Kereta bandara tersedia di banyak negara lain sejak awal tahun 2000, sementara kereta bandara baru diluncurkan di ibukota Jakarta pada 2 Januari 2018. Kereta bandara memudahkan pengunjung yang datang untuk melanjutkan perjalanan ke berbagai destinasi.

Pagi itu, di hari peresmian kereta bandara, bandara Soekarno Hatta dipenuhi pejabat tinggi dan para tamu undangan lainnya. Saya beruntung menjadi tamu undangan, berada di antara kerumunan itu. Semua hadirin memakai baju batik, mencerminkan acara resmi dan bersejarah.

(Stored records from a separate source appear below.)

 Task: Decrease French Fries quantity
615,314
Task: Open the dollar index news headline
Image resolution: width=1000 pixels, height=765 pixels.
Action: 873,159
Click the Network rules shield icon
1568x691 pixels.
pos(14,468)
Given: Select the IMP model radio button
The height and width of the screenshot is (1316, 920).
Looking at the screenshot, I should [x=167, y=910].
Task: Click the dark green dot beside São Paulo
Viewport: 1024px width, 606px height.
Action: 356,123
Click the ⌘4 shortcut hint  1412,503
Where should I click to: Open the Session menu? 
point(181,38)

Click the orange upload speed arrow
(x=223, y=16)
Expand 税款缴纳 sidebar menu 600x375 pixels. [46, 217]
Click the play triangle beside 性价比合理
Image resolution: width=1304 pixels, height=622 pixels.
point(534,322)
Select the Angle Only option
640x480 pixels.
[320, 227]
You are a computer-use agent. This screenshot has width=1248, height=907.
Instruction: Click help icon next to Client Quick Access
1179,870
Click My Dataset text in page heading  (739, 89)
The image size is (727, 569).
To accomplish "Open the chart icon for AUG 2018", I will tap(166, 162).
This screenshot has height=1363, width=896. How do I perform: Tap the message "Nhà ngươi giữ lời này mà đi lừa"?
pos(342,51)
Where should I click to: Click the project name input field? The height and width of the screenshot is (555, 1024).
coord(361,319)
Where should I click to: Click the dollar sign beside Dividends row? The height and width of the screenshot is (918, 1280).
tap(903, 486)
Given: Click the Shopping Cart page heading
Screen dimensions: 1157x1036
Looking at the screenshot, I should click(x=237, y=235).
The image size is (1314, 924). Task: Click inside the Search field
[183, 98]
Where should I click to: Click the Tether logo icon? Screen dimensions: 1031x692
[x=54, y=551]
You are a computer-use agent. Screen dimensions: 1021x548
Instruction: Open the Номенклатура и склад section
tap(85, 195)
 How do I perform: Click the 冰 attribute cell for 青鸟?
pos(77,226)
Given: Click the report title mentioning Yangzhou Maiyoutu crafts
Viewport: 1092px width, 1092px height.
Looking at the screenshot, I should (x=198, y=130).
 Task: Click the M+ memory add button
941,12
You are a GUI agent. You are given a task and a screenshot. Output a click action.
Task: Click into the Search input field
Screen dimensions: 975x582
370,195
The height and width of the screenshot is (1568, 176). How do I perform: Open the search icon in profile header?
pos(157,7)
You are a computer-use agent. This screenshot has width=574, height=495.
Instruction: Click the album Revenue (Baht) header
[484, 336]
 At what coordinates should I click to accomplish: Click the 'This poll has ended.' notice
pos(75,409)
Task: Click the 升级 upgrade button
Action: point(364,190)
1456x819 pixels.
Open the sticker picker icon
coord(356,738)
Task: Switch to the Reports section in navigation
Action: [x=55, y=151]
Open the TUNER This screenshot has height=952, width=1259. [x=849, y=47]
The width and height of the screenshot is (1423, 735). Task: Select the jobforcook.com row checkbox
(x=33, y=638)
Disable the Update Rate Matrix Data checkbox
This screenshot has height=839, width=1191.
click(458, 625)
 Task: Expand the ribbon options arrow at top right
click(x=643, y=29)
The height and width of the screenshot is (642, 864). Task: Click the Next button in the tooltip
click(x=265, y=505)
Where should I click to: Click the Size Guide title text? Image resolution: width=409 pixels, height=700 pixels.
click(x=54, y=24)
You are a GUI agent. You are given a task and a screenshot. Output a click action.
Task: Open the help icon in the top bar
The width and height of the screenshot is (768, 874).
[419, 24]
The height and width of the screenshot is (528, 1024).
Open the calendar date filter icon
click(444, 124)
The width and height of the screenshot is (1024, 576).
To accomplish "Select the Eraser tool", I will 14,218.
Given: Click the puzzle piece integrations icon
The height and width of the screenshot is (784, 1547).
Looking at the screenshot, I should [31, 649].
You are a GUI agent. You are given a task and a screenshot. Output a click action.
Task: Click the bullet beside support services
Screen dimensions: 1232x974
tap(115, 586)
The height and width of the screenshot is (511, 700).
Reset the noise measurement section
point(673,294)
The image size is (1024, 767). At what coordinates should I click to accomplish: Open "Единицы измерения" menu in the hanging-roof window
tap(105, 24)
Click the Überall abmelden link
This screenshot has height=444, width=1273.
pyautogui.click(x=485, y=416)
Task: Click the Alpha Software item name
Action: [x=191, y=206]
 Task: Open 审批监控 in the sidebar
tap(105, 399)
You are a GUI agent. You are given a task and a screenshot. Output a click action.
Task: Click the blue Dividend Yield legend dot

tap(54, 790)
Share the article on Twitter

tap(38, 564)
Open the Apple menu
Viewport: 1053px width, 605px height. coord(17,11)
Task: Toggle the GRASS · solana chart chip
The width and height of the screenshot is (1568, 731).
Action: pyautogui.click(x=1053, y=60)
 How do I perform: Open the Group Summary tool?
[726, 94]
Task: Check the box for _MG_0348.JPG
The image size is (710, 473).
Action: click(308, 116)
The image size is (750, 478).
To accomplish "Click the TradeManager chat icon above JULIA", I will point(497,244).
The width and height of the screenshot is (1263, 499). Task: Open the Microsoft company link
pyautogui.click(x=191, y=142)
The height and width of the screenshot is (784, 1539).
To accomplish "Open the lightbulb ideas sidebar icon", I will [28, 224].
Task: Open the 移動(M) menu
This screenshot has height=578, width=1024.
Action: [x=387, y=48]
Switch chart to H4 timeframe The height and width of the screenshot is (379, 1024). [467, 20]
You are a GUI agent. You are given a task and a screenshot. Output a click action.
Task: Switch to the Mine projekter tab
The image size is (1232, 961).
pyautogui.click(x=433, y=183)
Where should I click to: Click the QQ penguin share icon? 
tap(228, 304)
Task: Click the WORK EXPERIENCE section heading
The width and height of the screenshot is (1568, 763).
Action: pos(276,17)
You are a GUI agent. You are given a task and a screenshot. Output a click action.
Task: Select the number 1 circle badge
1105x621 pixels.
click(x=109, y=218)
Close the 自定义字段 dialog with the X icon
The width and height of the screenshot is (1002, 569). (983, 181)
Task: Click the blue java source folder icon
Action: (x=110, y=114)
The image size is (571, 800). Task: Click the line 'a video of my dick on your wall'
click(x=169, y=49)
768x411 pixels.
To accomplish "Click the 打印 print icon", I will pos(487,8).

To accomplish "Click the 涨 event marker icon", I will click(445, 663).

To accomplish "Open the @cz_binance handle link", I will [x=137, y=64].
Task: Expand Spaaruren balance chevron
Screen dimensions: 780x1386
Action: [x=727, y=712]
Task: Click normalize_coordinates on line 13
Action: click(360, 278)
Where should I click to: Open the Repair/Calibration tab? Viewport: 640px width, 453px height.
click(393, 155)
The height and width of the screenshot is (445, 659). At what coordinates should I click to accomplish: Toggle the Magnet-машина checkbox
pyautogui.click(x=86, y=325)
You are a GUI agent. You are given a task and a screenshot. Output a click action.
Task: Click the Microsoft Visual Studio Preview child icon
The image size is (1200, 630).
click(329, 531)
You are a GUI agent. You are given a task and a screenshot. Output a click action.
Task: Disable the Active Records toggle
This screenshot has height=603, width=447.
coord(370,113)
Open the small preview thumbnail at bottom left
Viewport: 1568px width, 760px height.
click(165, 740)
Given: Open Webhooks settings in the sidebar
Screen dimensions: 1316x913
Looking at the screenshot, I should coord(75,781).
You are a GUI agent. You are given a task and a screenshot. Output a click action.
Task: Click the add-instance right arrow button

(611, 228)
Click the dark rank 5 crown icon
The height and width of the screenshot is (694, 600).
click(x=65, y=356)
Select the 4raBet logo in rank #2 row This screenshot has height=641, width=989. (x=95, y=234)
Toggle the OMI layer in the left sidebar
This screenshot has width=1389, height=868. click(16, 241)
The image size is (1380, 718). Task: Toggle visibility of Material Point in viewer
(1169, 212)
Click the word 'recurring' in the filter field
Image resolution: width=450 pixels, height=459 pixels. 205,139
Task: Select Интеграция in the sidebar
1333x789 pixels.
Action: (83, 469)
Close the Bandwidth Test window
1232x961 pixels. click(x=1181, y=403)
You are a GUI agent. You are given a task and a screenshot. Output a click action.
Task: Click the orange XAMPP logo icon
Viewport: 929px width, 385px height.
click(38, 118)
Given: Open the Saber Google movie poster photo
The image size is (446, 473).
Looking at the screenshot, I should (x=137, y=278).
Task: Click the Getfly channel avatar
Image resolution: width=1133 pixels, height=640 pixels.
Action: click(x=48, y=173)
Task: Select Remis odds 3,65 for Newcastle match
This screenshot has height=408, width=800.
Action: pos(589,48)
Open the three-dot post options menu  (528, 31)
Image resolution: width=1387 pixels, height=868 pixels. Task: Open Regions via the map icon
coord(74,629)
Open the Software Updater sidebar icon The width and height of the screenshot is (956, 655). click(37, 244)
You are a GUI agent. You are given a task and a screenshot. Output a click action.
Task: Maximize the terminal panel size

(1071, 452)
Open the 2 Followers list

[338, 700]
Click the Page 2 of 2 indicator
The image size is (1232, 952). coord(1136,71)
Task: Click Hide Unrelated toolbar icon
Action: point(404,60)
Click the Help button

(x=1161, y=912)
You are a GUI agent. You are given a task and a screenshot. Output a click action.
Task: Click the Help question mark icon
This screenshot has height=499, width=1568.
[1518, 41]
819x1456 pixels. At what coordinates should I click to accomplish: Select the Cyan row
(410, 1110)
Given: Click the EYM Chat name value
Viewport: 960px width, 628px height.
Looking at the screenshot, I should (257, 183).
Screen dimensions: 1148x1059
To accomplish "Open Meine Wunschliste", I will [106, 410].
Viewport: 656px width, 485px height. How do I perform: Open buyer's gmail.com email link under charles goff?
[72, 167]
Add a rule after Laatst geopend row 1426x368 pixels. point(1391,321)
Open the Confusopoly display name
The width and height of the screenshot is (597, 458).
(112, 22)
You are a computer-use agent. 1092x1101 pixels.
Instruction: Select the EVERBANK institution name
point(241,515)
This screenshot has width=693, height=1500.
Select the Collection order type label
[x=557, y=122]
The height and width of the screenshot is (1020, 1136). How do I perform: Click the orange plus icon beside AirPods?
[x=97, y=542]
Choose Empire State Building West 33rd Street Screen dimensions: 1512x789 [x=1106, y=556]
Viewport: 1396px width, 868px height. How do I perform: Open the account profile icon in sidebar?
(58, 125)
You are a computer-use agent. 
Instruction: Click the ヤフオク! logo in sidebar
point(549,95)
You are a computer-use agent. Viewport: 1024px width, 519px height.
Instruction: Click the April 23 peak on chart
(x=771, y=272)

Setelah beberapa saat ditunggu, Presiden Jokowi muncul. Beliau mengenakan celana jeans dan kaus tanpa kerah berlengan panjang, berwarna merah tua. Seperti biasa, beliau mengenakan sepatu kets, memudahkan langkahnya. Sangat kontras pemandangan di ruang bandara itu. Hadirin mengenakan kostum batik, sementara Kepala Negara mengenakan baju santai. Terdengar suara bernada kritik, menyayangkan pemandangan itu.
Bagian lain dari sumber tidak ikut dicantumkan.